Chunks of the running time are dedicated to Frank (an endearingly grizzled Nick Offerman) and Sam (Kiersey Clemons) jamming at home. Frank has always wanted to start a band with Sam and Sam has always resisted. Without laboring the point, director and co-writer Brett Haley (who wrote the script with Marc Basch) tells that these are the moments that are special. They are not dramatically justified because they belong to a wider trajectory like the path to success or the pursuit of fame; they belong to themselves.

Director Richard Linklater made a similar point in his also excellent, more formulaic 2003 comedy School of Rock: that in music – as in life – the journey is more important than the outcome.
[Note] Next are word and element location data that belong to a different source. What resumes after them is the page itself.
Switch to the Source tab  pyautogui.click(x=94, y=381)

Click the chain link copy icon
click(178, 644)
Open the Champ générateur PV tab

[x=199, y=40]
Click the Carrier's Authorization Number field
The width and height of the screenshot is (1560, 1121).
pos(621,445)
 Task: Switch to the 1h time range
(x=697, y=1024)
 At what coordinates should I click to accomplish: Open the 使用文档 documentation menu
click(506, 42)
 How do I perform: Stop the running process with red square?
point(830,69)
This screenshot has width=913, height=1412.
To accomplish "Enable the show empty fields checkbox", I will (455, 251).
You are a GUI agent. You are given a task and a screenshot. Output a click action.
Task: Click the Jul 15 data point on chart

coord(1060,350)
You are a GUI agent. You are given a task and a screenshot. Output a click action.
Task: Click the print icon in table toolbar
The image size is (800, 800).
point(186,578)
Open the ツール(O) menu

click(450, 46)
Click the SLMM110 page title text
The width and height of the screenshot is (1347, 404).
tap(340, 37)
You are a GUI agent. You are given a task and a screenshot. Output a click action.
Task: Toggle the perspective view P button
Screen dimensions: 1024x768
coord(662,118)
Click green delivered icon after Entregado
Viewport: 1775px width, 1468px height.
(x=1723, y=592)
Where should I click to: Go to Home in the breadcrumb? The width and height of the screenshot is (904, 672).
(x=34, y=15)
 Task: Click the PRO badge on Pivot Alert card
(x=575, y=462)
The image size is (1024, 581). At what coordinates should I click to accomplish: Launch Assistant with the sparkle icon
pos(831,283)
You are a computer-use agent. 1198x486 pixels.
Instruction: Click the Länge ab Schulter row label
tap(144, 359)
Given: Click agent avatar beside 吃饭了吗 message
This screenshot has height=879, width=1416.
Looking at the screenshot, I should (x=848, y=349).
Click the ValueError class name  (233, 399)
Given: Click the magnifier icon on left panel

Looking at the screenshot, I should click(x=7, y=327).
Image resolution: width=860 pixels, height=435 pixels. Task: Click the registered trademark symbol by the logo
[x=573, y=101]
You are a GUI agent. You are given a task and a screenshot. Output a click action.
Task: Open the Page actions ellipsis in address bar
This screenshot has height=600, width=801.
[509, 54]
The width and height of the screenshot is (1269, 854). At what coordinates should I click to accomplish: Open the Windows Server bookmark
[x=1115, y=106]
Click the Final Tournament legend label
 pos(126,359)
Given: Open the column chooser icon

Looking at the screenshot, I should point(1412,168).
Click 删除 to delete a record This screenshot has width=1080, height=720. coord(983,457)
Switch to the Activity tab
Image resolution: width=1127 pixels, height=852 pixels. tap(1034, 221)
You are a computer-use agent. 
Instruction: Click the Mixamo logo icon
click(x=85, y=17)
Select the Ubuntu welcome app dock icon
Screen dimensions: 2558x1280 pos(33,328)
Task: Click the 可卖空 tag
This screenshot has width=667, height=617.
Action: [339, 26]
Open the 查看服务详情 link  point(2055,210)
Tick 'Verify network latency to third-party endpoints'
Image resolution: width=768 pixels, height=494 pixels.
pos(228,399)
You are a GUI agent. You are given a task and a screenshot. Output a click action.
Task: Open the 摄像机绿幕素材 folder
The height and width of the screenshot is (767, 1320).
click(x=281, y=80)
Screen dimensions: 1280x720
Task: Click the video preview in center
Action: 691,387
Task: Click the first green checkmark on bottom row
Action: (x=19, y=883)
While in Linklater’s film a tournament loomed in the background to test the characters’ mettle, in Haley’s it is the ailing state of Frank’s vinyl record store. Will this be the story of the business bouncing back or coming to an end?

Early in the piece a friendly customer, Leslie (Toni Collette) buys a record. We discover through conversation that she is Frank’s landlord. Soon later one of Frank’s pals, Dave (Ted Danson) joins him at a bar. We discover, again after conversation, that he is the bartender and the owner of the place. How we meet these characters reflects Haley’s priorities. They are people and not professions; what they mean in societal terms is less important than their significance in the life of the protagonist.

Hearts Beat Loud, warmly and unpretentiously shot by Eric Lin, exists in a world where people are still good to each other – but kindness, like selfishness, can be complicated. Frank is unsure how to respond to a generous offer from Leslie regarding his ailing business (kindness). Once a song recorded by Frank and Sam gets a good response on Spotify, Sam doesn’t know how to handle an inversion of the conventional dynamic – with dad encouraging daughter to delay her university studies so they can create music (selfishness, maybe) and daughter arguing the opposite.

What a delightful film. So enjoyable and so fulfilling. It is sweet without being syrupy; it is hopeful without making promises. Introduction of the aforementioned plot points – including the ailing business situation and Frank and Sam’s song on Spotify – suggest the story will run in certain directions. But the director pulls us towards different and unexpected outcomes. Haley finds ways to return to his core messages: that even public performances are personal; that everybody has a song to sing; that creating is better than completing.